Facts on the Ground: the Israeli Settlement Slowdown
Criticism of construction in Israeli settlements has grown in the last five years, not least in Washington--but in this same period Israel has been focusing more and more of the construction in less and less of the West Bank. In a new article at the Foreign Affairs web site entitled “Facts on the Ground: Inside Israel’s Settlement Slowdown,” Uri Sadot and I explain the story Here are some excerpts:
Israeli construction is now concentrated in Jerusalem and the major blocs -- in the two percent of the West Bank territory that the Palestinian leadership was apparently willing to accept as Israeli in 2008.
The Israelis are still constructing beyond the security fence and in areas inside the fence that will undoubtedly be hotly contested in any future negotiation over a final agreement.
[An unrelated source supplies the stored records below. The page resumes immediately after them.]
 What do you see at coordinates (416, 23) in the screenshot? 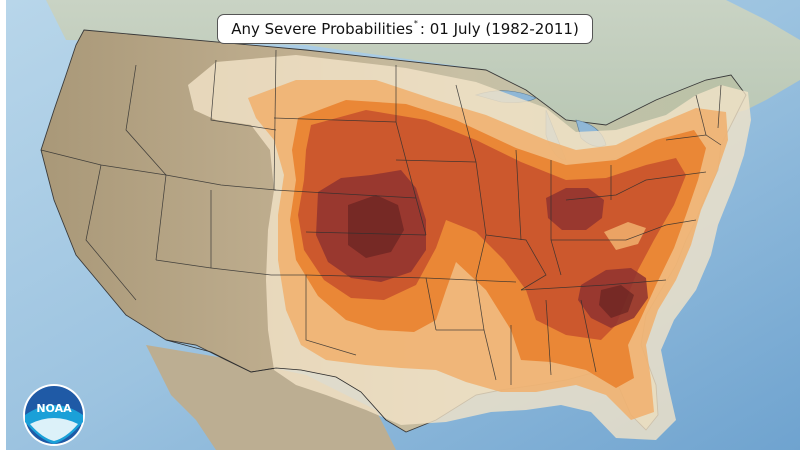
I see `map-title-superscript: *` at bounding box center [416, 23].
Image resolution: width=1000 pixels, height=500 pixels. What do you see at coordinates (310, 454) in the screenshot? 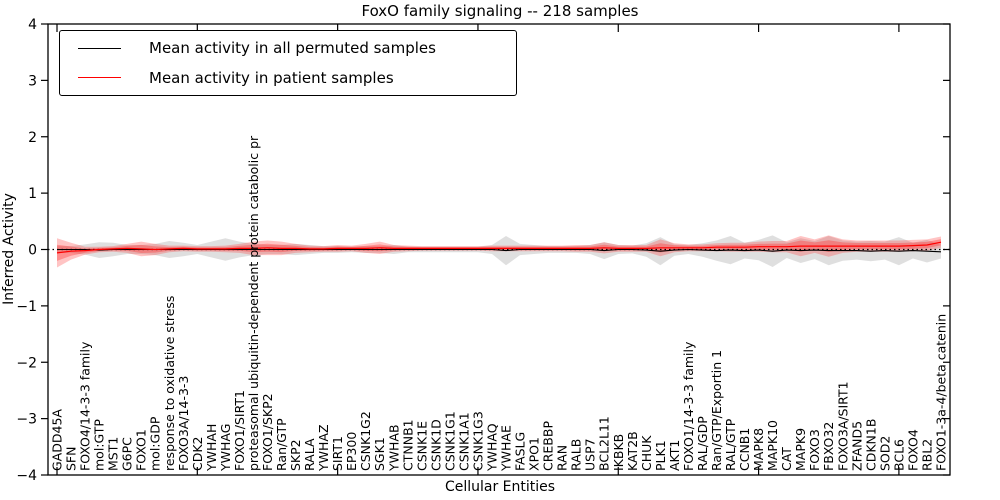
I see `x-entity-label: RALA` at bounding box center [310, 454].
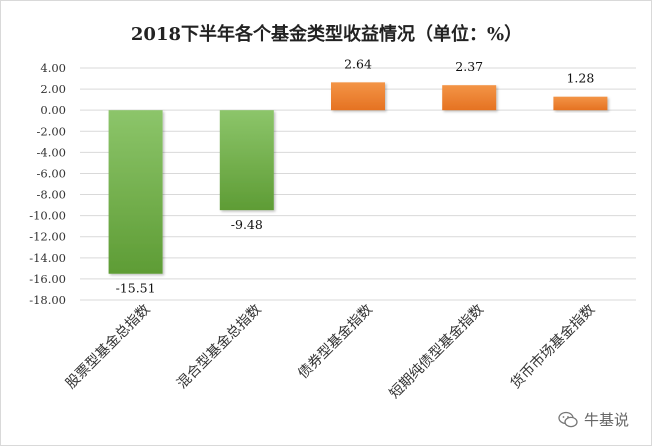 The image size is (653, 447). What do you see at coordinates (136, 288) in the screenshot?
I see `data-label: -15.51` at bounding box center [136, 288].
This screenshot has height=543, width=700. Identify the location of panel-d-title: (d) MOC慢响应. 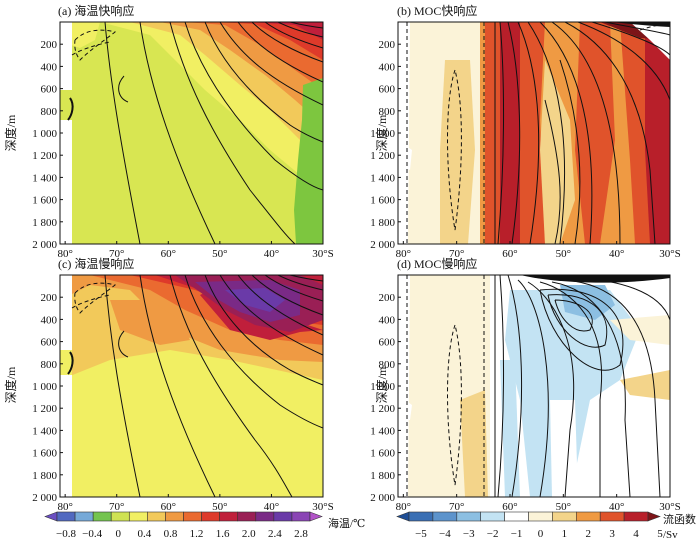
(437, 264).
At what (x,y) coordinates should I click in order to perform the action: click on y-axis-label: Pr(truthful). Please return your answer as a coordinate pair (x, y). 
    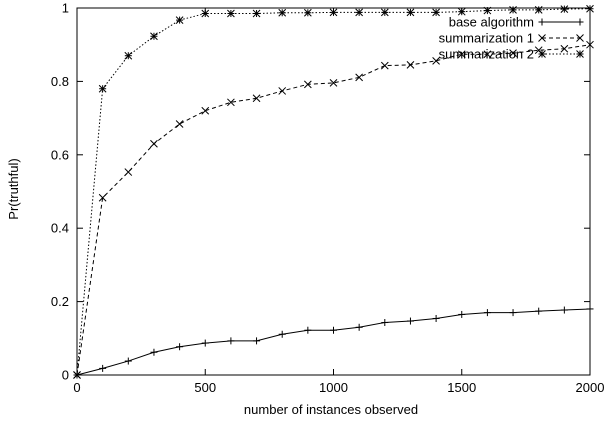
    Looking at the image, I should click on (14, 188).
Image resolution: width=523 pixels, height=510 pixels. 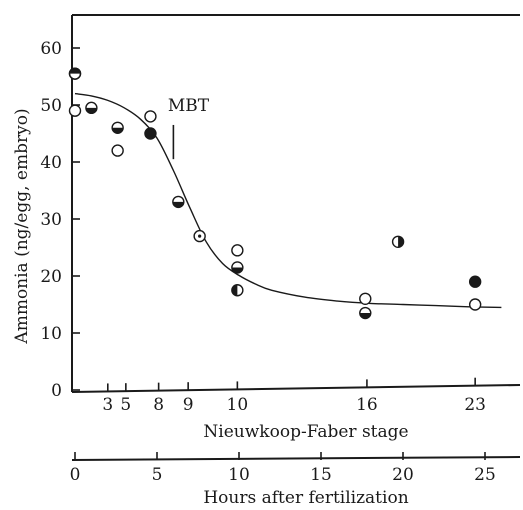 What do you see at coordinates (485, 475) in the screenshot?
I see `hour-tick-label: 25` at bounding box center [485, 475].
But there is a paradox in the increasingly frequent denunciations of Israeli construction in the United States and Europe: they are coming at the same time as Israeli construction has become increasingly limited to areas that even Palestinians acknowledge will ultimately remain part of Israel.
Accusations that Netanyahu is reluctant to negotiate for peace bury the true headline: that his government has unilaterally reduced Israeli settlement construction and largely constrained it to a narrow segment of territory.... Israel is still constructing, but not in a way that will prevent a realistic peace settlement.